It’s that time of year. High School seniors all over the country are making that agonizing decision, “Which college should I go to?”  While the kids are choosing schools, parents are thinking, “how will I pay for it?” Financing college is a challenge in the best of circumstances, but for families in which parents are divorced or separated, the issues become particularly difficult. 

New Jersey courts will, in appropriate circumstances, compel both parents to contribute towards the college or vocational educational expenses of their child. This is in recognition of the fact that in today’s day and age, a college or vocational education is becoming a necessity. In the absence of an existing agreement, New Jersey Courts will conduct an analysis considering several factors. The New Jersey Supreme Court, in the case of Newburgh v. Arrigo, 88 N.J. 529 (1982) set forth the basis upon which parents can be ordered to contribute towards college expenses.

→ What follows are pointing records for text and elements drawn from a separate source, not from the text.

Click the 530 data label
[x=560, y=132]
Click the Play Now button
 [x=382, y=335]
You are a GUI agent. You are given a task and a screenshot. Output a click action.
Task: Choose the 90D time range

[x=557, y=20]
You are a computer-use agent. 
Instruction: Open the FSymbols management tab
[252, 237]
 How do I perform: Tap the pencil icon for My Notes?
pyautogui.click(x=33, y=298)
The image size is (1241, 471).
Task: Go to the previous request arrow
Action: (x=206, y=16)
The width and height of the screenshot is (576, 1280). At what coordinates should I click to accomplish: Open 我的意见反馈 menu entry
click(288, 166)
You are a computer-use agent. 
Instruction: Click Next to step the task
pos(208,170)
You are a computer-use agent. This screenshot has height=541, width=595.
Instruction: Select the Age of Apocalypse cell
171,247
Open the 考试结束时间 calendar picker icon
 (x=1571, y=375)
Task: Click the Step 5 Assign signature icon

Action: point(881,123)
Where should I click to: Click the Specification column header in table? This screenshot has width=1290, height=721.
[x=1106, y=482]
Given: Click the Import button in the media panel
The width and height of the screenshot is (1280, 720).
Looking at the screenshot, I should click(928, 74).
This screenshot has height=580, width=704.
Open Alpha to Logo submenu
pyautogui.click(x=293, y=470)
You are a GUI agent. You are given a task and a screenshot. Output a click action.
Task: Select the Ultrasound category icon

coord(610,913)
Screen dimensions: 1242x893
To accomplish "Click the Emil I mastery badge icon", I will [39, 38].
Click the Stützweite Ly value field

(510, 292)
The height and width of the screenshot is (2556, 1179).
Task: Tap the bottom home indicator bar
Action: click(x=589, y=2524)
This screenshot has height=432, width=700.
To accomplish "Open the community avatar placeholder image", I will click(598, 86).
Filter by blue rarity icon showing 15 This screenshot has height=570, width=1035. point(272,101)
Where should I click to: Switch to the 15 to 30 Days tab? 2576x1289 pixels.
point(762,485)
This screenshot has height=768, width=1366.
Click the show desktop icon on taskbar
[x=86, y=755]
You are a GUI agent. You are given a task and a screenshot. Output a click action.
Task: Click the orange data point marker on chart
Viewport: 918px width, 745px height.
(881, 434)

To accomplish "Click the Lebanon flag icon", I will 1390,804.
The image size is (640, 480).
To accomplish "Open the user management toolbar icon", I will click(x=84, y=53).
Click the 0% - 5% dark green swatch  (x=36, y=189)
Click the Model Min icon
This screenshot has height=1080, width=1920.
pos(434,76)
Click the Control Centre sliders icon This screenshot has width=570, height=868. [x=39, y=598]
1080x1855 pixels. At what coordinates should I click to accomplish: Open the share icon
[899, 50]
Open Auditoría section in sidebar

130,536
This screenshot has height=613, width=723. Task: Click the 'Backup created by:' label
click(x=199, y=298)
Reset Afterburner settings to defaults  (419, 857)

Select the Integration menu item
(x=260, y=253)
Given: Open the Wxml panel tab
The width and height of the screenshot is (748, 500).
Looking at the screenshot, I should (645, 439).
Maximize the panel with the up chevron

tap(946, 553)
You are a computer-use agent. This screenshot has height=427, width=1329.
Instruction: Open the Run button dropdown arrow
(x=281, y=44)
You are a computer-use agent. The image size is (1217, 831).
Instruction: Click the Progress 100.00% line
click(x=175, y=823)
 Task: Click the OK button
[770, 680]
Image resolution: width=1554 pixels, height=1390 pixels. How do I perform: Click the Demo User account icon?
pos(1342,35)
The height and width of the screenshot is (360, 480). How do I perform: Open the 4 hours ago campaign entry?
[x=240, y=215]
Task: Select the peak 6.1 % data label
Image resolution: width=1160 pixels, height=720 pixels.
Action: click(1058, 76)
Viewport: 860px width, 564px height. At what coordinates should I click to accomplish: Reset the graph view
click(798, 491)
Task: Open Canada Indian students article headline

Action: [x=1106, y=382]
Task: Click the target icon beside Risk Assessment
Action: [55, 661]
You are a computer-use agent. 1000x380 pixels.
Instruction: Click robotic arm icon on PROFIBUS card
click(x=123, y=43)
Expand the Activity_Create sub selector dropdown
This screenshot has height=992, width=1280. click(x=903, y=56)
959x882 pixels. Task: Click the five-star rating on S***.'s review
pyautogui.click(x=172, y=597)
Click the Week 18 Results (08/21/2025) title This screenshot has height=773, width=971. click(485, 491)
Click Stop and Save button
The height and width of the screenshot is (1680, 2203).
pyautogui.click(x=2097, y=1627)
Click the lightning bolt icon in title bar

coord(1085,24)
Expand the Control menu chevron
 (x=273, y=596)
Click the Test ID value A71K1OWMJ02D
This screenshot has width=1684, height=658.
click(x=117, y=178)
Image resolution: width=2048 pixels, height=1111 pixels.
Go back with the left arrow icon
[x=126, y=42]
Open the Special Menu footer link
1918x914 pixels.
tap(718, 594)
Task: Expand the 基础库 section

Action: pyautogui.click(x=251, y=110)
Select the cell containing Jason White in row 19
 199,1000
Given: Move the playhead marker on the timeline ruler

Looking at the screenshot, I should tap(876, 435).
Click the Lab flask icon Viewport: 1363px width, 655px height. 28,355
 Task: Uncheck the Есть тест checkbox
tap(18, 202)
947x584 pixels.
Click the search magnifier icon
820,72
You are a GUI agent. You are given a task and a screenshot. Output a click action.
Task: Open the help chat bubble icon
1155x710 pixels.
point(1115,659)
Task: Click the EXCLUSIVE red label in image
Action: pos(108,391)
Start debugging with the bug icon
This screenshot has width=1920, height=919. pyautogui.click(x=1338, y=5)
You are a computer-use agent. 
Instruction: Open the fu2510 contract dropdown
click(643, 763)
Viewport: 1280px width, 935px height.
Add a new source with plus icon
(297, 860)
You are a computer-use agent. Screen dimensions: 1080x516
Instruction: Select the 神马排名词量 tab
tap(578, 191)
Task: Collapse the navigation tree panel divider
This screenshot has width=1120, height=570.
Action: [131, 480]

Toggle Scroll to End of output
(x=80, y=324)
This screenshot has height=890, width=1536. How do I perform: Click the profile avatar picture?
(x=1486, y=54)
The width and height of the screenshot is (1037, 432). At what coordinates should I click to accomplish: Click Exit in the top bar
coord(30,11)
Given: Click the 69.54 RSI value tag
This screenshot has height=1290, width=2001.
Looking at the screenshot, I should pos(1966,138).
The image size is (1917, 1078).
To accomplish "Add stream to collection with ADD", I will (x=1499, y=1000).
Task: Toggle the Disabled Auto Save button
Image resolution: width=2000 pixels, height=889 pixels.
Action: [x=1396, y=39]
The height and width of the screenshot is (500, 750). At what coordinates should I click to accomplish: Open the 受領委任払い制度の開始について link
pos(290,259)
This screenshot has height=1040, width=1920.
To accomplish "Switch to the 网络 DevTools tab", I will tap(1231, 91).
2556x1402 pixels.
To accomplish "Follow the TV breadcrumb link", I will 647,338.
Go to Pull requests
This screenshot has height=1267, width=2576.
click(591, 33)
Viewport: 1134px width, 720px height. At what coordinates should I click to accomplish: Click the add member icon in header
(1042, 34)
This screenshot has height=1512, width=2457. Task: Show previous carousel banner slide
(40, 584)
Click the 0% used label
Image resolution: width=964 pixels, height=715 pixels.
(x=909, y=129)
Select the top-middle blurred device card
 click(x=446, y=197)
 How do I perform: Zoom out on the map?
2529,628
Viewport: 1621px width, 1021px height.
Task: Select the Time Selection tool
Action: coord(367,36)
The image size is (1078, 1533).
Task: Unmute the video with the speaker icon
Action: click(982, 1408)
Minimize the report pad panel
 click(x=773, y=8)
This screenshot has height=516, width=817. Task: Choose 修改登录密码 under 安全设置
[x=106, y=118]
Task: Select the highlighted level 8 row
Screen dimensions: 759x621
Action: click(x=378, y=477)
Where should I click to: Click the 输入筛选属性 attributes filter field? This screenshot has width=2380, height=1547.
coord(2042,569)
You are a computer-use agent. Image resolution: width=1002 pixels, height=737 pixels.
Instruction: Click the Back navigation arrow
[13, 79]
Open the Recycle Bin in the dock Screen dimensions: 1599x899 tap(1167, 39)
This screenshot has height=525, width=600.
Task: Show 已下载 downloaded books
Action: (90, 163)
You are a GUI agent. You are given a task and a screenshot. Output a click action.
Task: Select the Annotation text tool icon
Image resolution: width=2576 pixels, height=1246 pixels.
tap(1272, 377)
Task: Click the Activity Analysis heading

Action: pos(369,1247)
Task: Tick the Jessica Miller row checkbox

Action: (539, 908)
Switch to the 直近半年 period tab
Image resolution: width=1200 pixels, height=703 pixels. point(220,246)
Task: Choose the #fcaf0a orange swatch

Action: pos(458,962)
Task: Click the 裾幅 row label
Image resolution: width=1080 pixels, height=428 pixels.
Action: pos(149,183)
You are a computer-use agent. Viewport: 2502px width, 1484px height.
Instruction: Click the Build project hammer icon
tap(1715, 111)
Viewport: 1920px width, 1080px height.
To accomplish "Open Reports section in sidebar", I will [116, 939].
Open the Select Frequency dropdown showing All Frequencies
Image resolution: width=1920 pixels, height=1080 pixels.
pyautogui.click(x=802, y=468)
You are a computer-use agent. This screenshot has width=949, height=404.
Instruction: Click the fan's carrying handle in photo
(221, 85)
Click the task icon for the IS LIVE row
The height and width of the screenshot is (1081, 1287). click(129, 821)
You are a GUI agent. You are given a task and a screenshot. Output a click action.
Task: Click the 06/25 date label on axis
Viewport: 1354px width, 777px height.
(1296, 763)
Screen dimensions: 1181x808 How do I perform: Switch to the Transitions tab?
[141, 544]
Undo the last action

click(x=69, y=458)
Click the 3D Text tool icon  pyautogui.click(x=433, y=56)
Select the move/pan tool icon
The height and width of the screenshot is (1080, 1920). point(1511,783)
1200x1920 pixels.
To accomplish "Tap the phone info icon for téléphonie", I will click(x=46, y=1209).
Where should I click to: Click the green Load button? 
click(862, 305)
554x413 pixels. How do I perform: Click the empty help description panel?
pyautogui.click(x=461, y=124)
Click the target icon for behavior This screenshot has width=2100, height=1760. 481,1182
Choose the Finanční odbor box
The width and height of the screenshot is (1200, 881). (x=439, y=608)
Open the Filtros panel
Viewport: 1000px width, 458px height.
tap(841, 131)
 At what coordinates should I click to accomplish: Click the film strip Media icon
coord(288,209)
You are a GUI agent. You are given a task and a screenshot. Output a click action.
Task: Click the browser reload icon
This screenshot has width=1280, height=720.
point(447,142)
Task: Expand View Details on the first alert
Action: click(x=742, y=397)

When a child has suitable scholastic aptitude for the pursuit of a college education and continues to exhibit that aptitude throughout his college career, the court will examine:

  1. Whether the parent if still living with the child would have voluntarily contributed to the cost of the requested higher education;
  2. The effect of the background, values, and goals of the parent and the reasonableness of the expectation of the child for higher education;
  3. The amount of the contribution sought by the child for the cost of the higher education;
  4. The ability of the parent to pay the cost;
  5. The relationship of the requested contribution to the choice of the school and course of study sought by the child;
  6. The financial resources of both parents;
  7. The commitment to and aptitude of the child for the requested education;
  8. The financial resources of the child, including assets owned individually or held in custodianship or trust;
  9. The ability of the child to earn income during the school year or on vacation;
  10. The availability of financial aid in the form of college grants and loans;
  11. The child’s relationship to the paying parent, including mutual affection and shared goals, as well as the child’s responsiveness to parental advice and guidance; and
  12. The relationship of the education requested to any prior training and the overall long-range goals of the child.

After reviewing these factors, if a court finds that contribution for college is appropriate, it may impose some or all of the following conditions:

  1. All savings accounts earmarked for the child’s education shall have been exhausted;
  2. Scholarships, loans, grants, and any other financial assistance shall have been applied for in reasonable fashion. The parties and the applying student shall cooperate in this regard;
  3. Reasonable contribution shall be made by the child towards the education costs from summer employment;
  4. Each of the parties shall have an equal say in the choice of higher educational schooling;
  5. There shall continue to exist the customary parent-child relationship as currently exists;

Obviously, each case depends on its particular facts and circumstances and the financial abilities of each party. What is reasonable for one family may not be for another. However, when children show aptitude for college and their parents have the reasonable means to assist with, or pay for the entire cost, the Courts will fashion a remedy such that the child can attend post-secondary  school.